Encourager les médicaments à prix avantageux au lieu de les freiner (art. 57a)
En commandant de grandes quantités, les hôpitaux et les réseaux de médecins peuvent acheter les médicaments à un meilleur prix que les cabinets individuels, ce qui profite aussi bien aux patients qu’aux caisses maladie et aux cantons. La manière de gérer ces réductions doit être réglée de façon plus convaincante sur le plan juridique tout en continuant de soutenir l’approvisionnement des patients en médicaments à un meilleur prix. En interdisant totalement ces rabais, la majorité de la commission s’en prend directement aux hôpitaux et aux réseaux de médecins en les empêchant de proposer des soins à un prix avantageux. Or pour garantir des soins financièrement abordables, il serait bien plus judicieux que les fournisseurs de prestations puissent convenir avec les assureurs ou les patients de répercuter proportionnellement ces réductions et qu’ils les inscrivent de manière transparente dans leur comptabilité, comme le prévoit la proposition de la minorité I (Humbel) de la commission.
Omission d’un canal de distribution et confusion de terminologie (art. 4)
L’article cité désigne les pharmacies publiques et les pharmacies d’hôpitaux comme canaux de distribution, mais ne mentionne pas les pharmacies privées, à savoir la propharmacie (remise de médicaments par les médecins). Ce qui est d’autant plus surprenant qu’aujourd’hui déjà, les patients de 17 cantons suisses alémaniques sur 19 peuvent choisir de retirer leurs médicaments auprès de leur médecin ou à la pharmacie.
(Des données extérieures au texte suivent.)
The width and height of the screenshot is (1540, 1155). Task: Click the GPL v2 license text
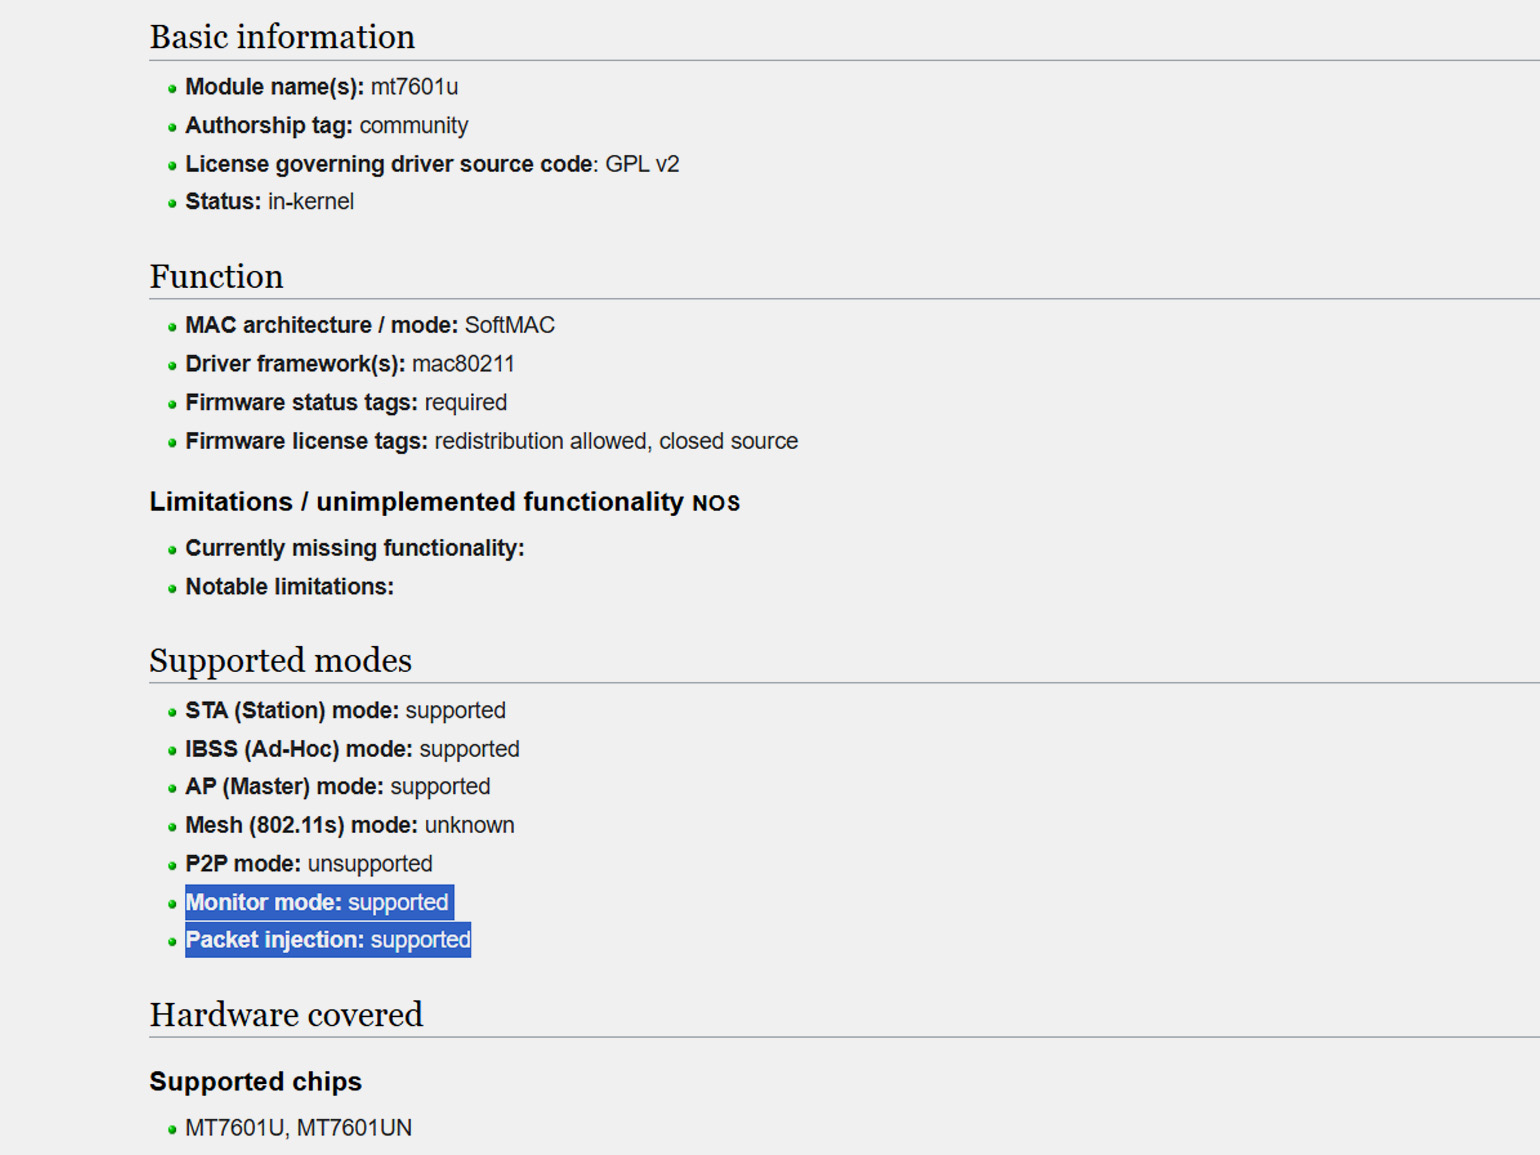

Pratique sûre et avantageuse en termes de coûts, la propharmacie répond en outre à un réel besoin de la population, comme les différentes votations cantonales à ce sujet l’ont clairement montré.
Enfin, l’art. 4 emploie à tort le terme de prescription pour désigner une ordonnance. En effet, l’ordonnance désigne la décision du médecin d’employer un médicament, tandis que la prescription se réfère à la forme de mise en œuvre de cette ordonnance, p. ex. l’application, le mode d’administration ou la remise d’un médicament.